In the entries below, find the line with "Given: Click the", then set it down exactly along with each line after it to the end, skipping any pictures.

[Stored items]
<<<<

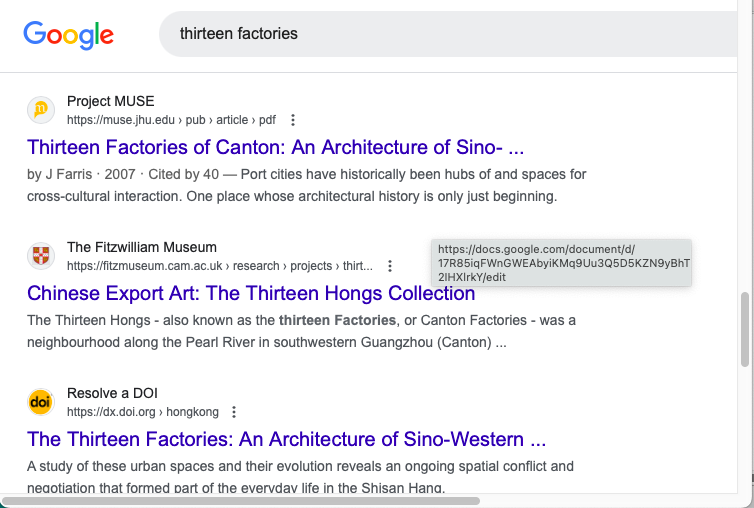Click the Resolve a DOI site name
The image size is (754, 508).
coord(112,393)
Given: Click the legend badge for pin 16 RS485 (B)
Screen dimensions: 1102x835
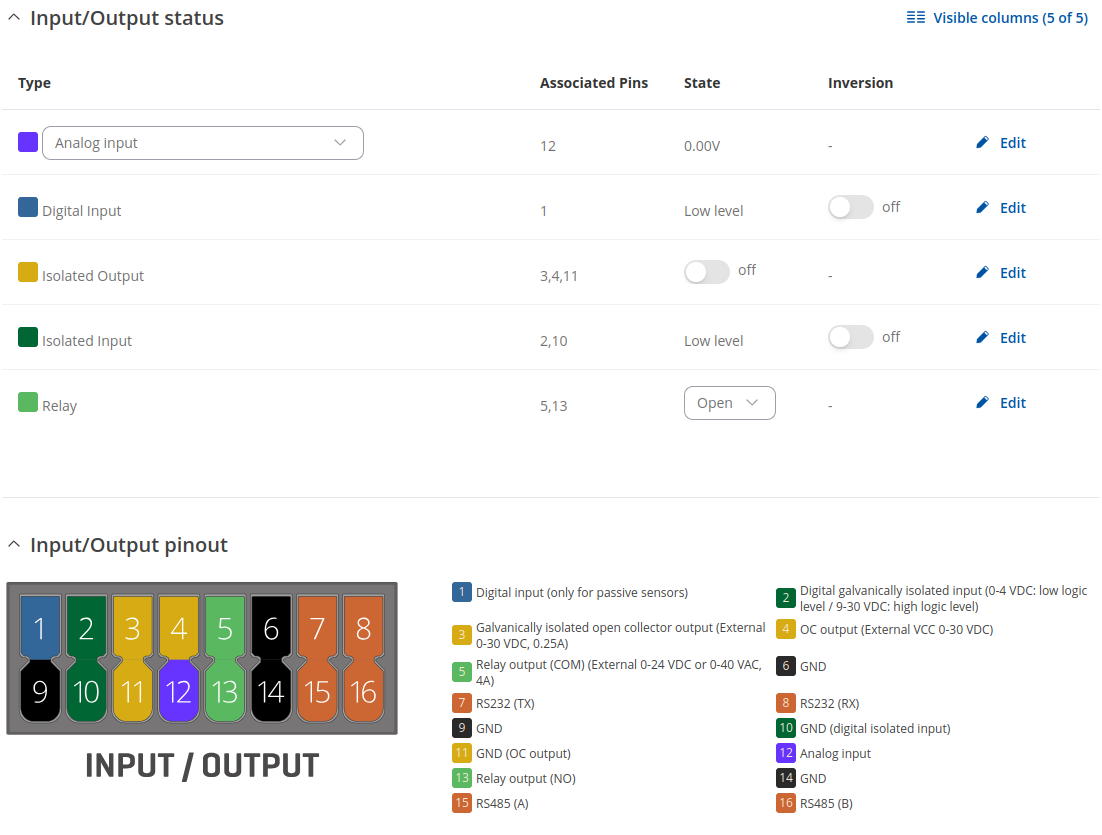Looking at the screenshot, I should click(x=785, y=803).
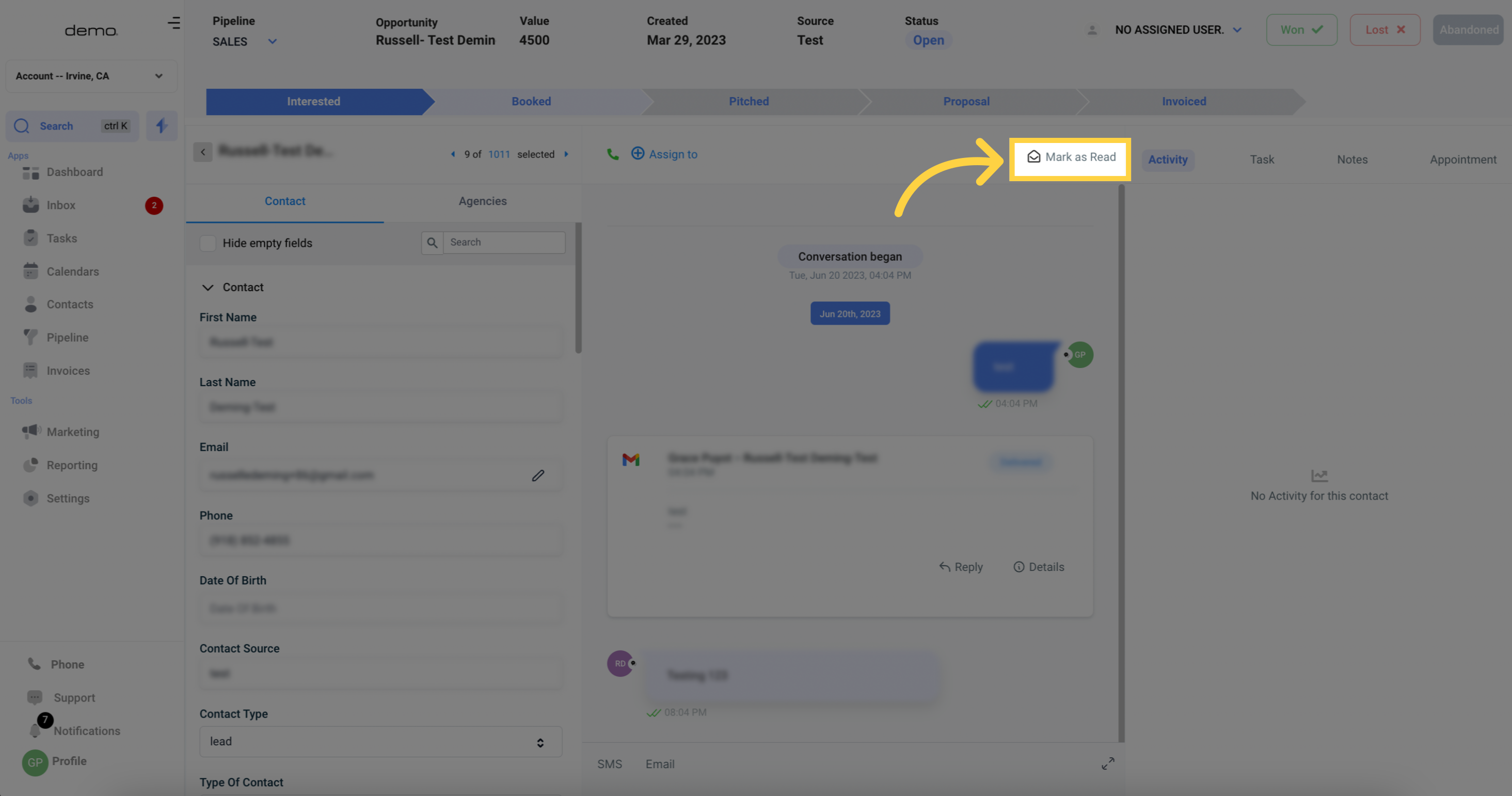Click the Assign to icon

coord(637,154)
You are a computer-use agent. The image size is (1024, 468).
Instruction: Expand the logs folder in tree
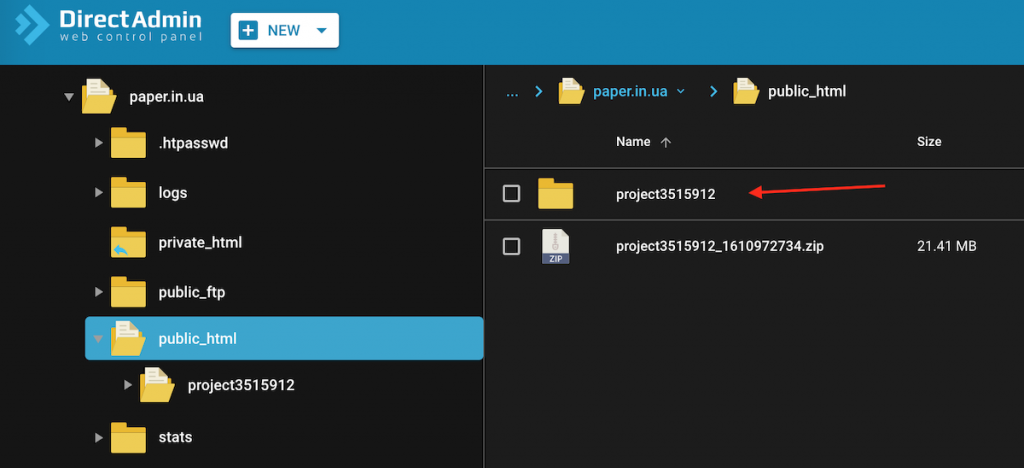click(x=98, y=193)
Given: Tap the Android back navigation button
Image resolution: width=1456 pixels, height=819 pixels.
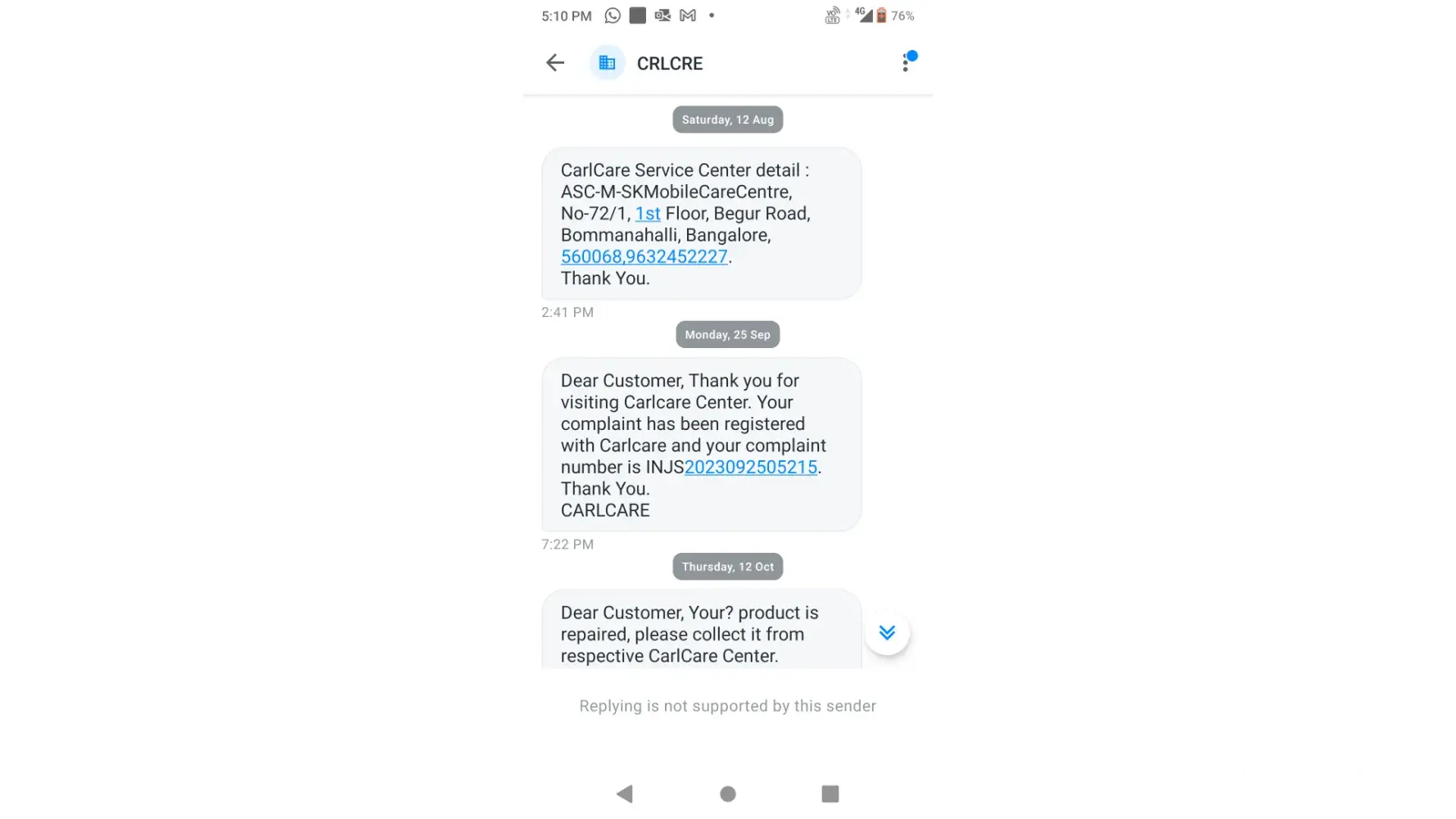Looking at the screenshot, I should 625,794.
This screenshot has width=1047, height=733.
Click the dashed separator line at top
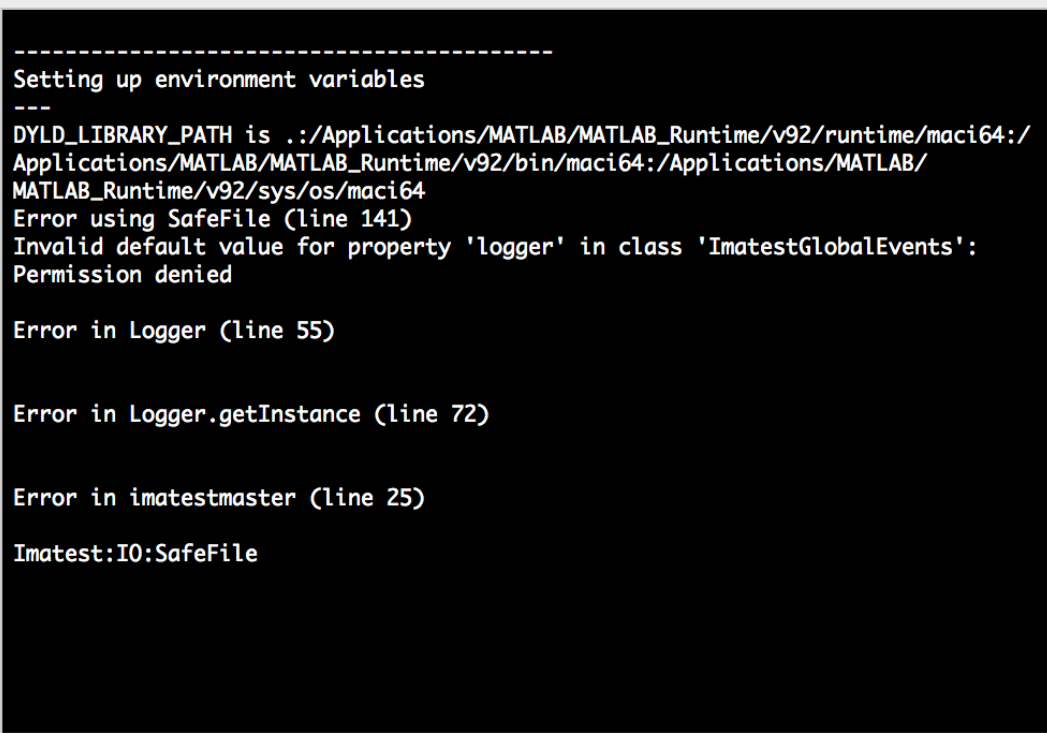tap(283, 51)
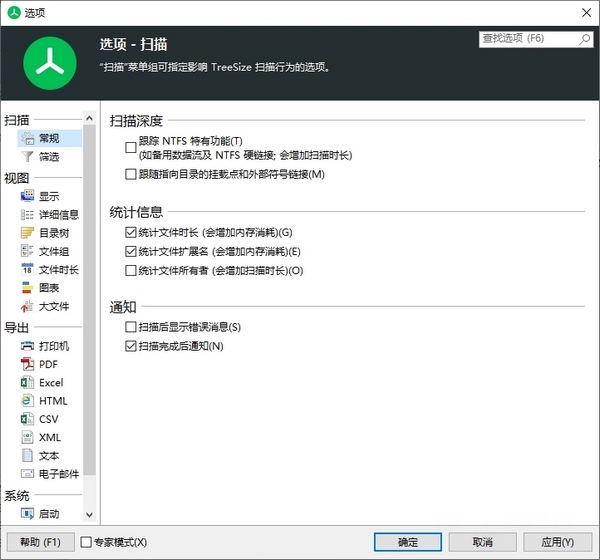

>>>>

> **Response to this task**
Given: Click the legend badge for pin 16 RS485 (B)
Screen dimensions: 1102x835
Looking at the screenshot, I should click(x=785, y=803).
Click the Assign to icon

coord(637,154)
You are a computer-use agent. The image size is (1024, 468).
Instruction: Expand the logs folder in tree
click(x=98, y=193)
Given: Tap the Android back navigation button
Image resolution: width=1456 pixels, height=819 pixels.
Looking at the screenshot, I should 625,794.
This screenshot has width=1047, height=733.
Click the dashed separator line at top
tap(283, 51)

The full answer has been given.